# Exercise:
Only the lines from the one with "You are a computer-use agent." through the final line below belong in the answer, copied exactly and without pictures.

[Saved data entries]
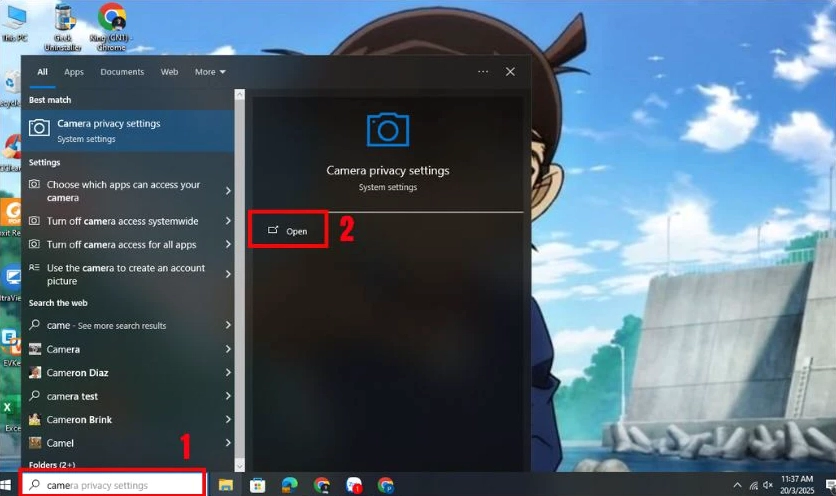Click Open for Camera privacy settings
This screenshot has height=496, width=836.
[x=288, y=231]
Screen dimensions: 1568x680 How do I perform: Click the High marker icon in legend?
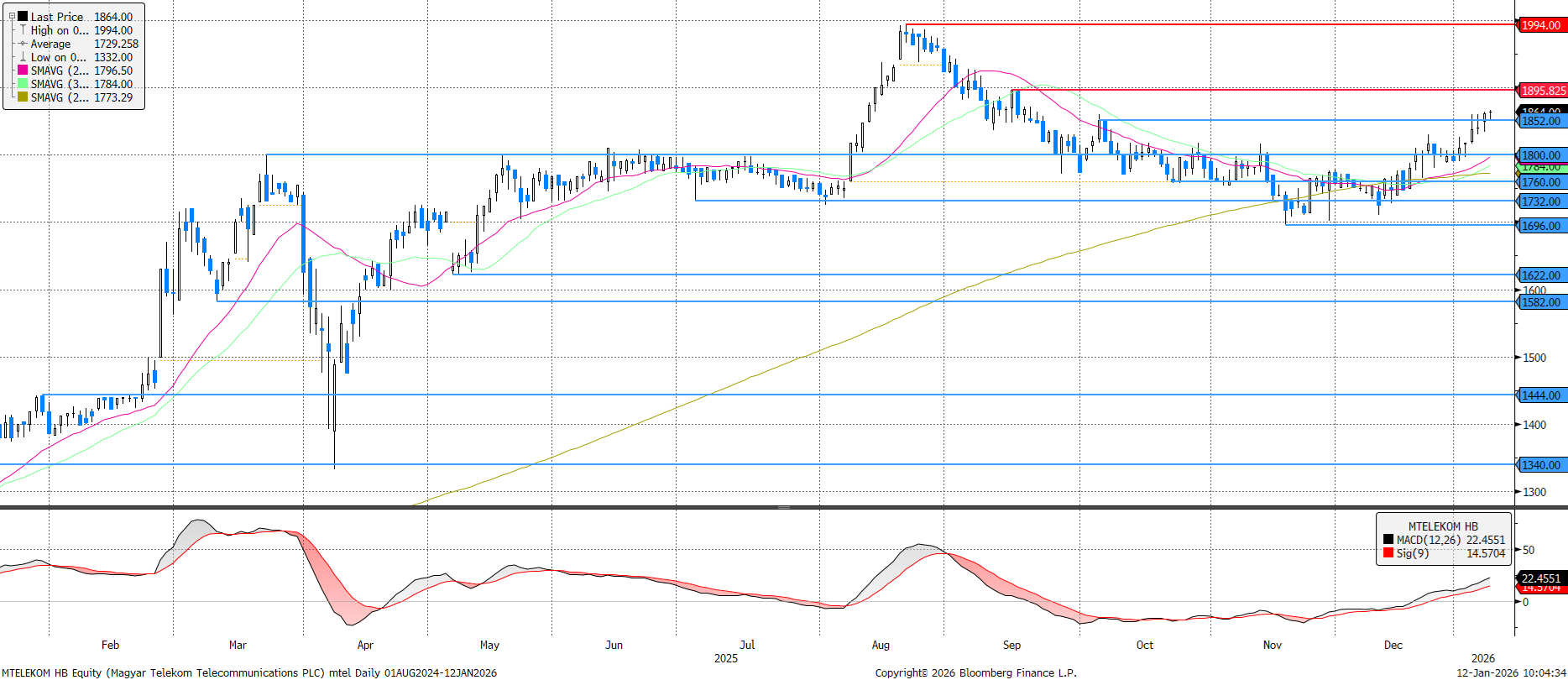pyautogui.click(x=24, y=30)
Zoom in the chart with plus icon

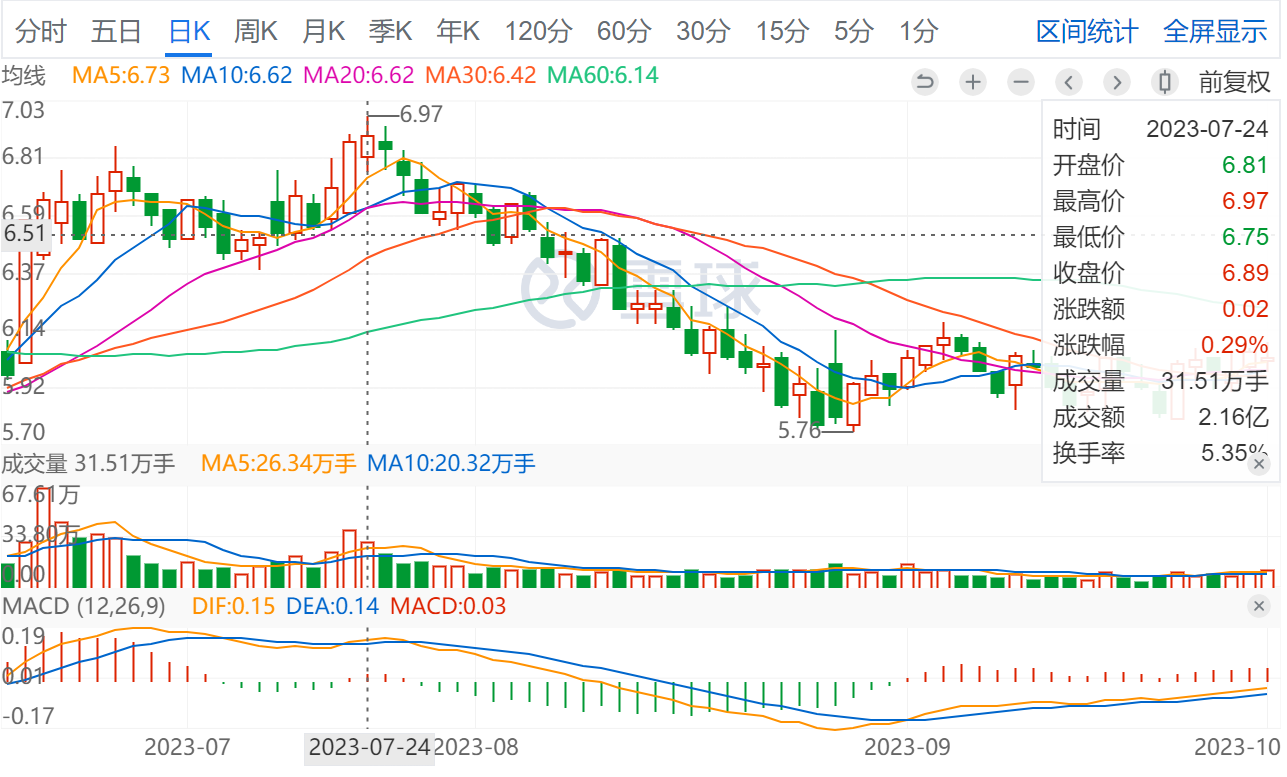pyautogui.click(x=973, y=82)
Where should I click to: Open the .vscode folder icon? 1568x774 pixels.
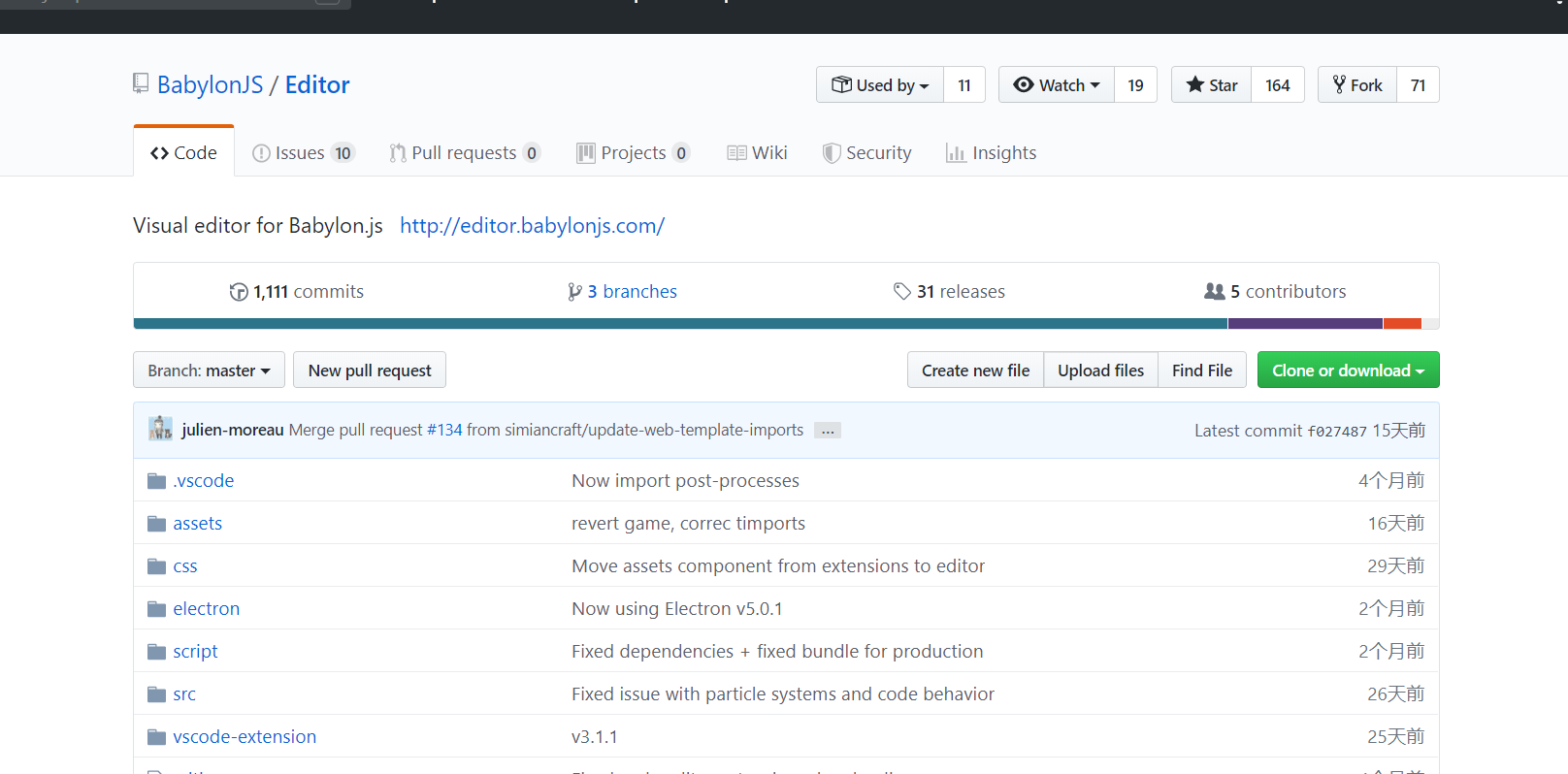coord(156,481)
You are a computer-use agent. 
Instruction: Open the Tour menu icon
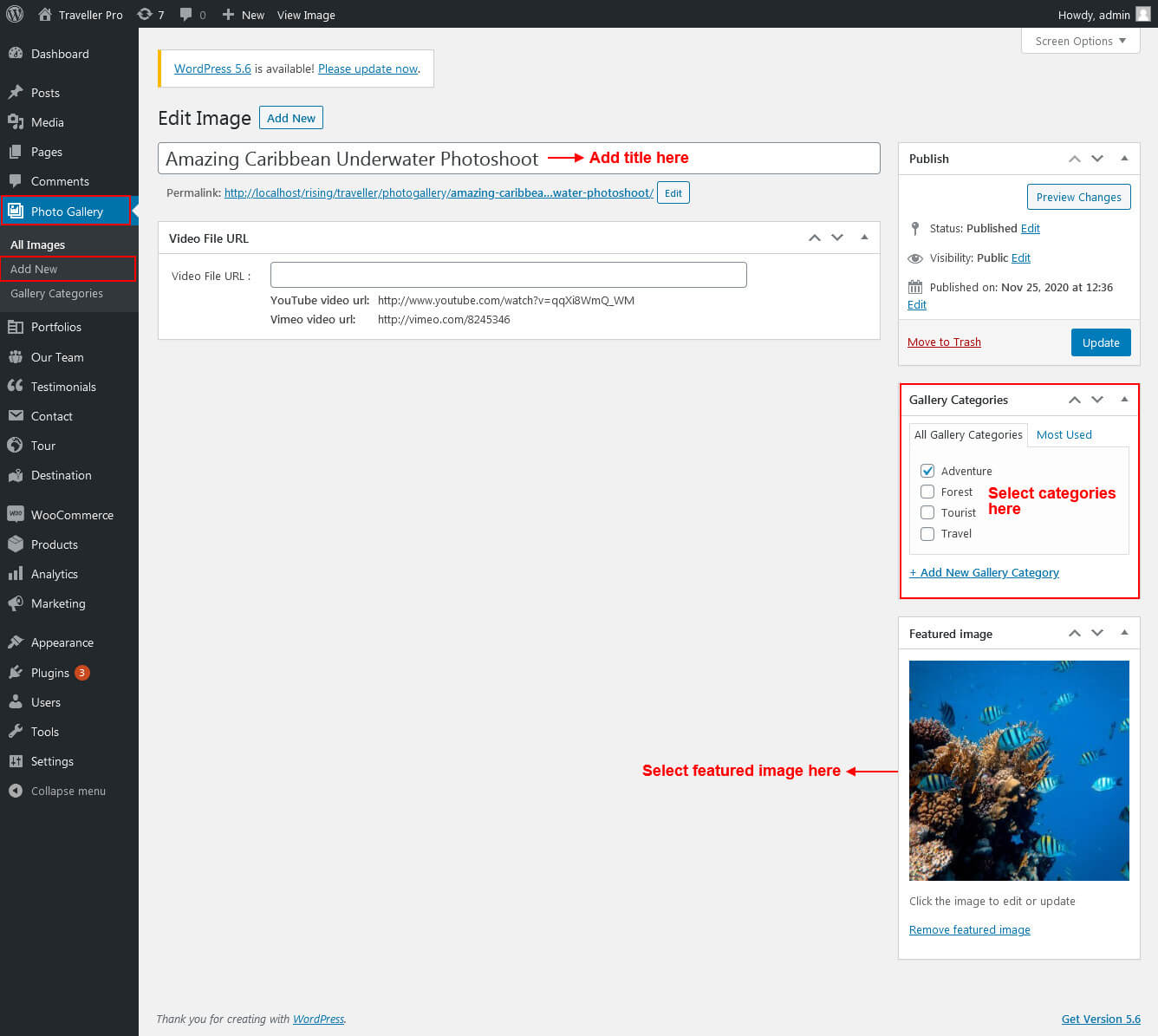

# Solved exercise:
You are a computer-use agent. 
Instruction: Open the Tour menu icon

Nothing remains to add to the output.